__WORK TO COMPLETE__
Update the records below by changing "Screen dimensions" to "Display size" wherever it occurs, keeping everything else the same. Leave the pictures out of your answer.
__________
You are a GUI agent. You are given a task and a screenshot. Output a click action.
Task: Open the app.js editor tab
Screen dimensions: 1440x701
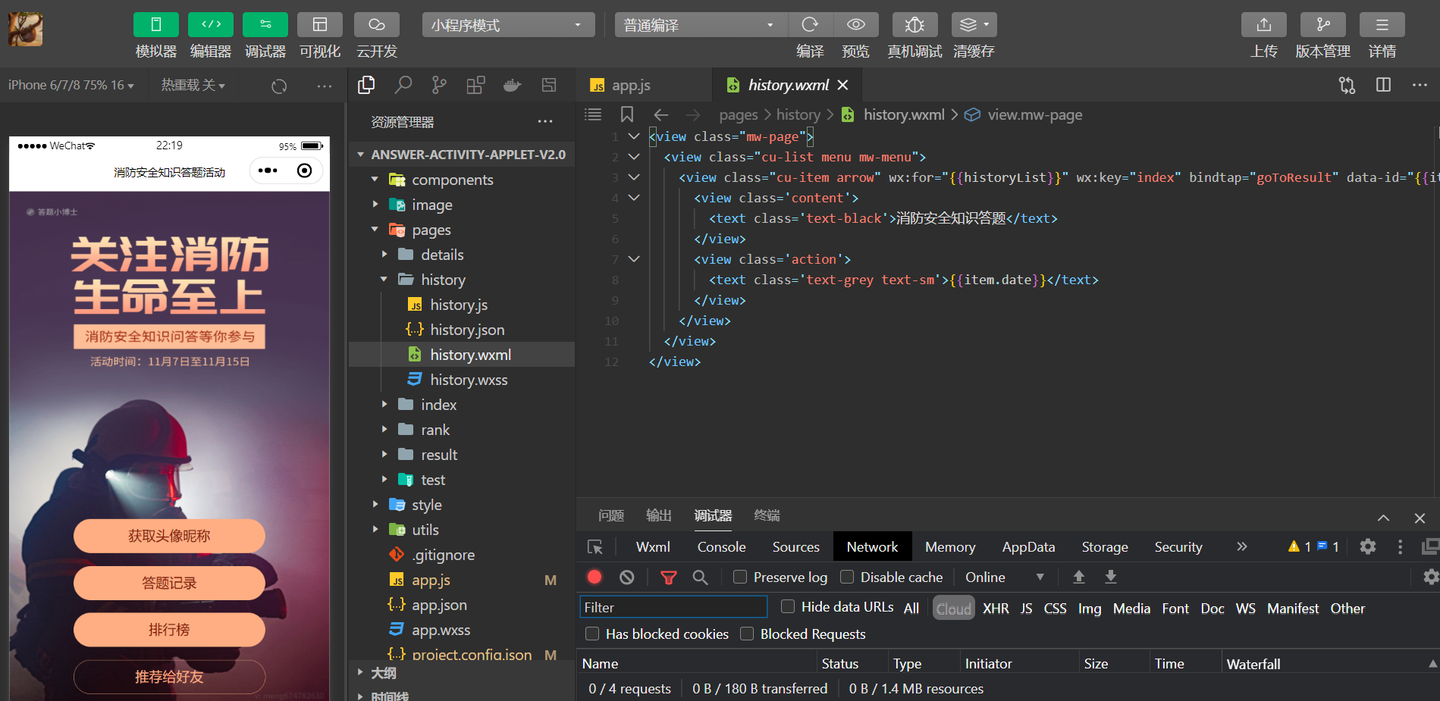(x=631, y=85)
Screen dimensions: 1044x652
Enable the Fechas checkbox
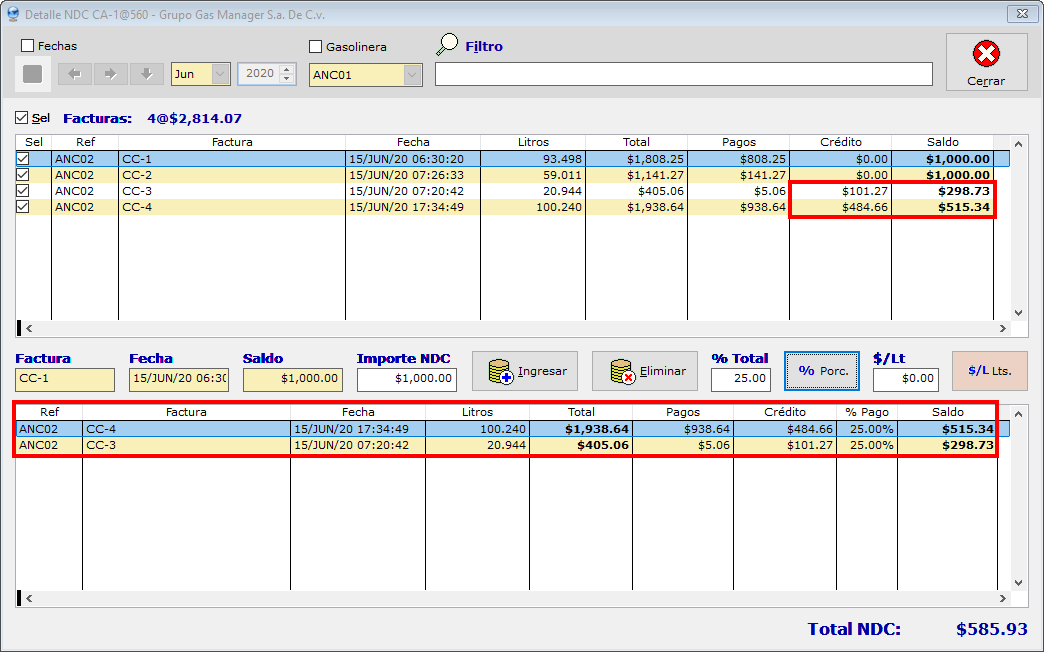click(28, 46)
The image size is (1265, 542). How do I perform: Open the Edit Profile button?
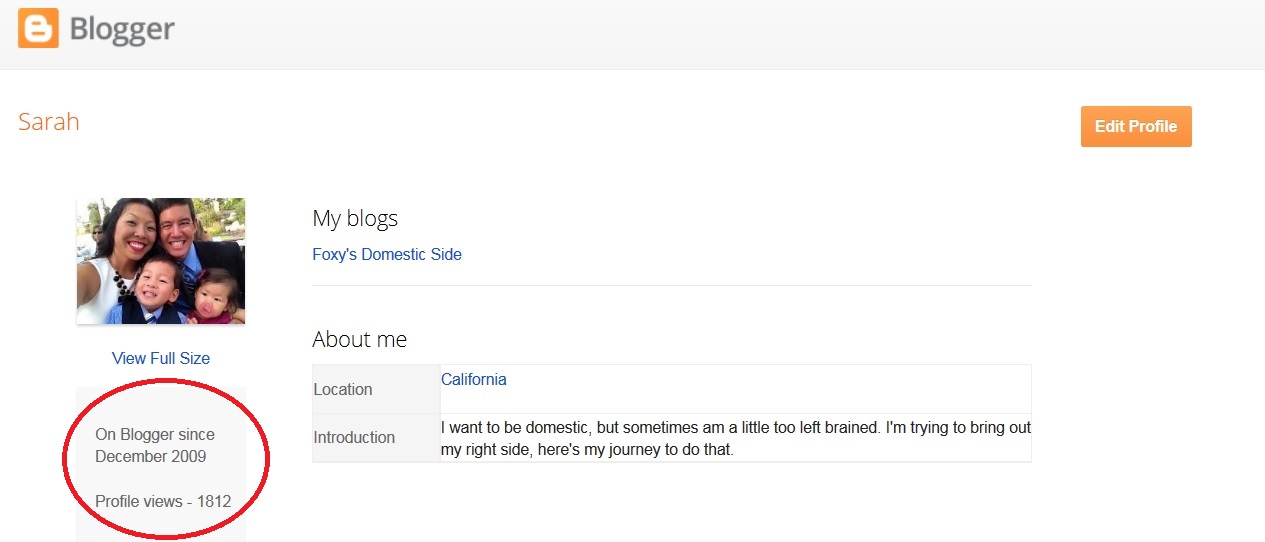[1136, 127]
__________
__FINISHED EXERCISE__
You are a GUI agent. You are given a task and a screenshot. Output a click action.
Task: Open the app.js editor tab
Display size: 1440x701
(x=631, y=85)
Display size: 1044x652
Enable the Fechas checkbox
click(28, 46)
The image size is (1265, 542). How do I perform: Open the Edit Profile button?
[1136, 127]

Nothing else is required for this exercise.